Good news day for solicitors: both strike-offs and negligence claims fall

Riding the downward trend: fall in outstanding compensation claims

The number of solicitors struck off in the year to March dropped by 43%, while the number of negligence claims against solicitors reaching the High Court has also fallen, a flurry of new figures have shown.

There were also positive signs of the way that solicitors are dealing with complaints and putting into practice the lessons from them.

The Solicitors Regulation Authority’s (SRA) first quarter performance report showed that just 50 solicitors were struck off in the year to March 2012, compared to 88 in the previous 12 months. Suspensions increased marginally to 58, while the number of fines fell from 125 to 102.

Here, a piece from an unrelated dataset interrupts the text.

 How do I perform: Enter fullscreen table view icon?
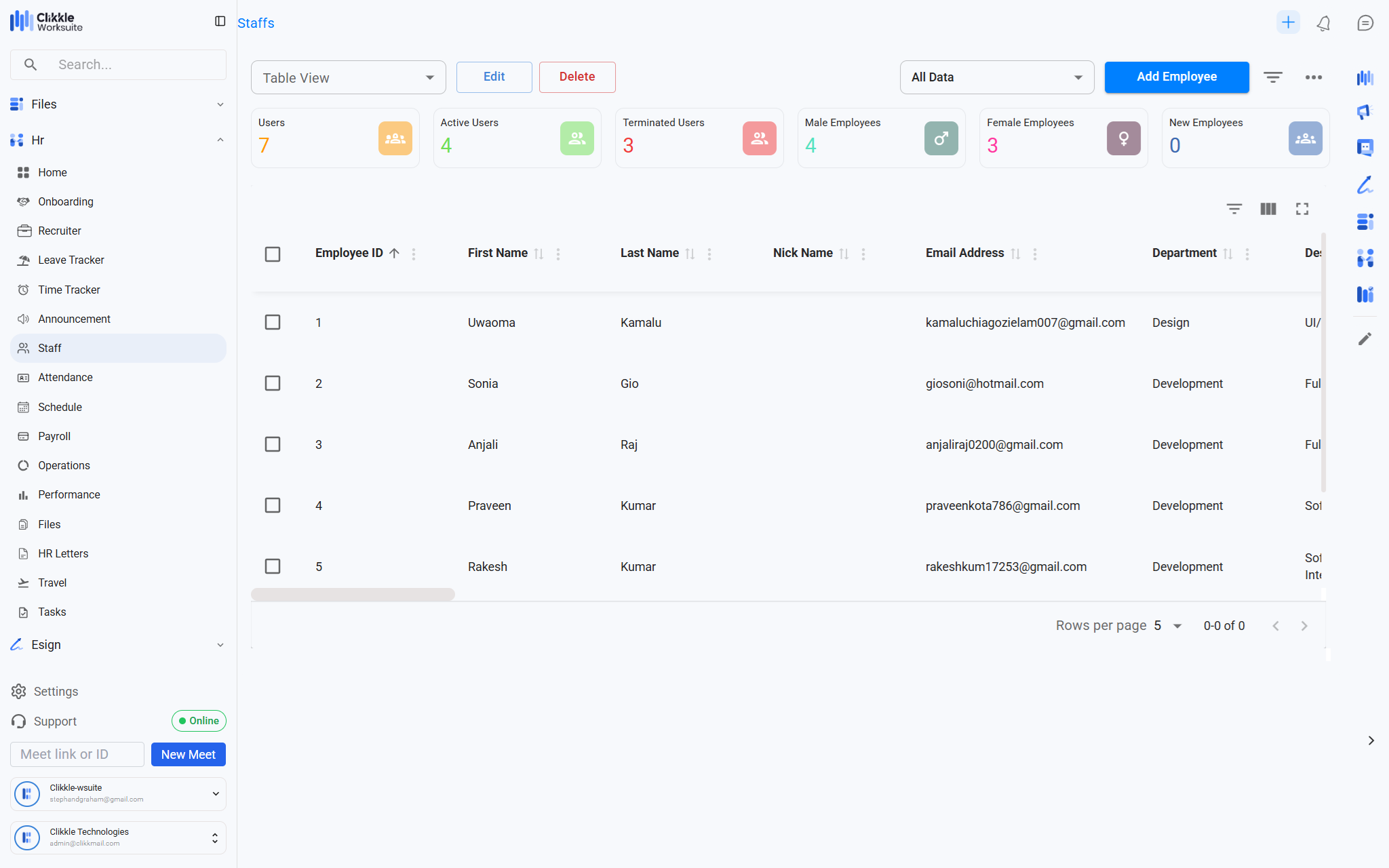pyautogui.click(x=1302, y=209)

According to the Ministry of Justice’s annual judicial and court statistics report, 125 professional negligence claims against solicitors reached the Chancery Division in 2011, compared to 144 in 2010 and the high water mark of 210 in 2009. Before the recession struck, High Court negligence cases against solicitors were running at around 30 a year.

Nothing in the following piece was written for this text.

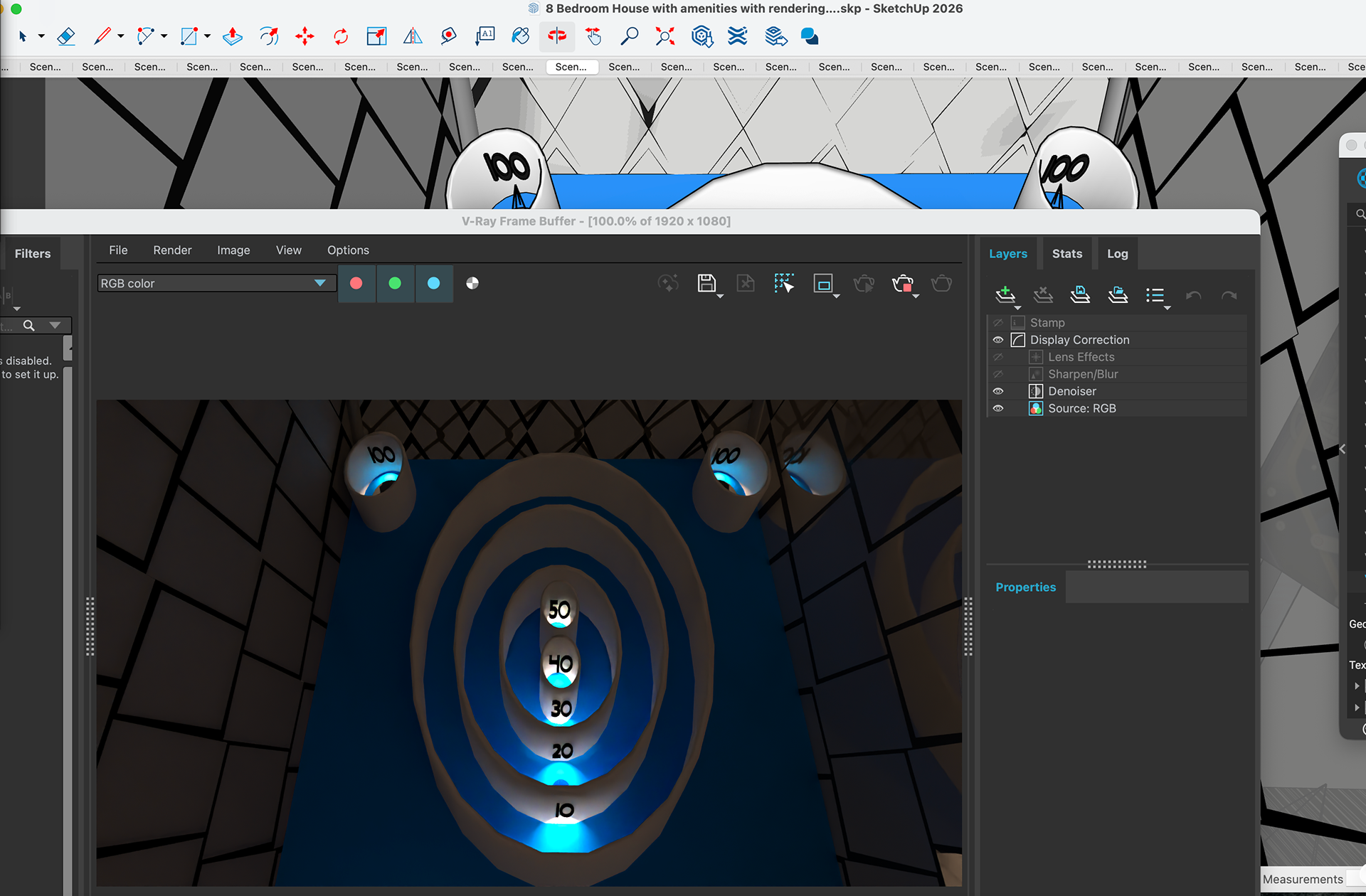Click the V-Ray region render icon
The image size is (1366, 896).
pos(823,284)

By contrast there were no cases brought in 2011 against accountants, surveyors or estate agents.

The Queen’s Bench Division does not breakdown claims by profession, although 227 actions were launched in London in 2011 under the category of ‘Other negligence (including professional negligence)’, a fall from 247 in 2010.

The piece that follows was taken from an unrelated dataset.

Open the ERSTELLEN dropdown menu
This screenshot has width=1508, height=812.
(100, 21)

The SRA figures showed that the number of interventions stayed steady at 60 for the year to March, but the level of outstanding claims against the Compensation Fund fell 25% in the three months to March to £170m.

In a briefing on the court statistics, City firm CMS Cameron McKenna said: “Whilst there has been a deterioration in the overall claims experience, the ‘claims tsunami’ predicted by some commentators has not materialised; nor will it, notwithstanding the likelihood of further claims by lenders over the next 12 months.

“Much may ultimately depend upon how long the current economic difficulties persist and how many problems emerge once assets are disposed of in the future. Given the long-tail nature of such claims, the underwriting years from 2008 have yet to mature and it will, therefore, be some time yet before their ultimate outcome can be predicted with any degree of certainty.”

The performance report also highlighted thematic research into first-tier complaints handling within firms, which involved visiting 100 randomly selected firms. This found that two-thirds of firms use complaints data to drive improvements in their operations and for consumers using their services; the majority of firms have a member of staff responsible for complaints and a system in place to record them; but that a minority “demonstrate a reluctance to formally record complaints, sometimes driven by perceptions that most complaints are unjustified and/or vexatious”.

The SRA said: “We came across many examples of excellent practice. We also identified some areas of concern and it is here that we are now targeting our resources to lift standards across the regulated community.”